繰り返しになりますが、私たちは「親であれば、自分の子に無関心のはずがない」と信じています。親との間に愛着関係があり、そのうえに内的作業モデルが完成したからです。そんな私たちが考え出して用いている虐待理解や対応は、親と子の愛着関係が不成立であることによって起きている場合にはフィットしないことが数多くあるのだと思います。
つらい子育ての背景には「我慢」がある
最後に、ひとつだけ付け加えておきます。
親側に大きな「我慢」があると、子育てに混乱を与えることがあるのも忘れてはなりません。
我慢が大きいと、自分の子供のわがままや甘えを拒否したり拒絶したりしてしまうことがあります。これは親自身が我慢しているがゆえに子のわがままや甘えを許せなくなる心理で、孤立と緊張が伴う育児を余儀なくされている状況に原因があります。その親に呼応するように子の我慢や緊張が強い場合も多く、子が幼稚園や小中学校で問題を起こすこともあります。集団行動になじめなかったり反応が鈍かったりして、発達障害に見誤られることも少なくありません。
学校からの呼び出しがかかるなどして子の問題を解決していかなければならなくなり、ますます育児の負担が重くなることもあります。
こうした事情から子育てが切迫しているので、子への態度が厳しく映り、表面上は虐待のように見えることもあります。しかし、深く話を聞くと「共感」「推察」の能力が乏しいことによって起こる虐待とは異なり、一線を画していることがわかります。
かつ、親と子の間には多少の緊張があるものの愛着関係には問題がないことも少なくありません。その場合は、子育て支援と深いカウンセリングによって、子供と豊かな愛着関係を築いていくことは十分に可能です。

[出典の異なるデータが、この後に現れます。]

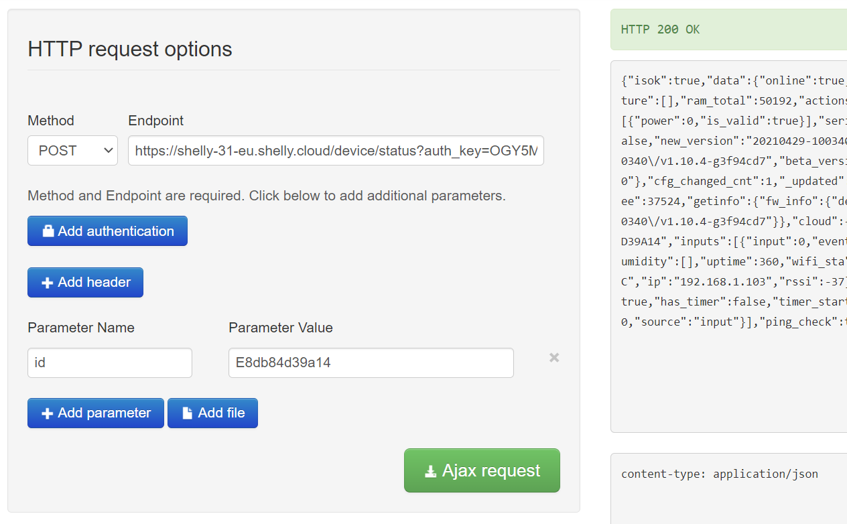Screen dimensions: 847x524
Task: Click the file icon on Add file
Action: tap(188, 413)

特にカウンセリングの中で育児の苦労や子供への気持ちなどを語り、深いレベルで悩みが言語化できるようになると、親側の緊張が軽くなるのと並行して子との関係にも変化が表れます。そして、やがて子の問題は消失していきます。
よくがんばって育児をしていることを関係者が十分に理解するだけでも、親子共にかなりの改善が見られます。
「寄り添う」ことと「理解する」ことは違う
私が日々のカウンセリングの中で貫いているテーマは、「“寄り添うこと”と“理解すること”は違う」というものです。正確な理解なしに寄り添ったところで、それは単に善意の押し売りになってしまうのです。
勉強と経験を積んでいけば知識は増えていくかもしれません。しかし、痛みは感じたことのある人にしかわかりません。彼ら被虐待者と深く関わっていくと、大切なものはいつも私の理解の範囲外にあるのだと気付かされます。そして、感じたことがない彼らの痛みを理解できるように自分の解釈へと曲解していることもわかります。
こうした自分の限界を知って「理解できていなかった」ことを少しだけ理解できるようになって、ようやくカウンセラーとしてスタートラインに立てたような気がします。
虐待問題に対しては、法律や福祉制度が見直され、直近では「こども家庭庁」の創設も進んでいます。しかし最後に見直すべきなのは、私たちの「親子概念」なのかもしれません。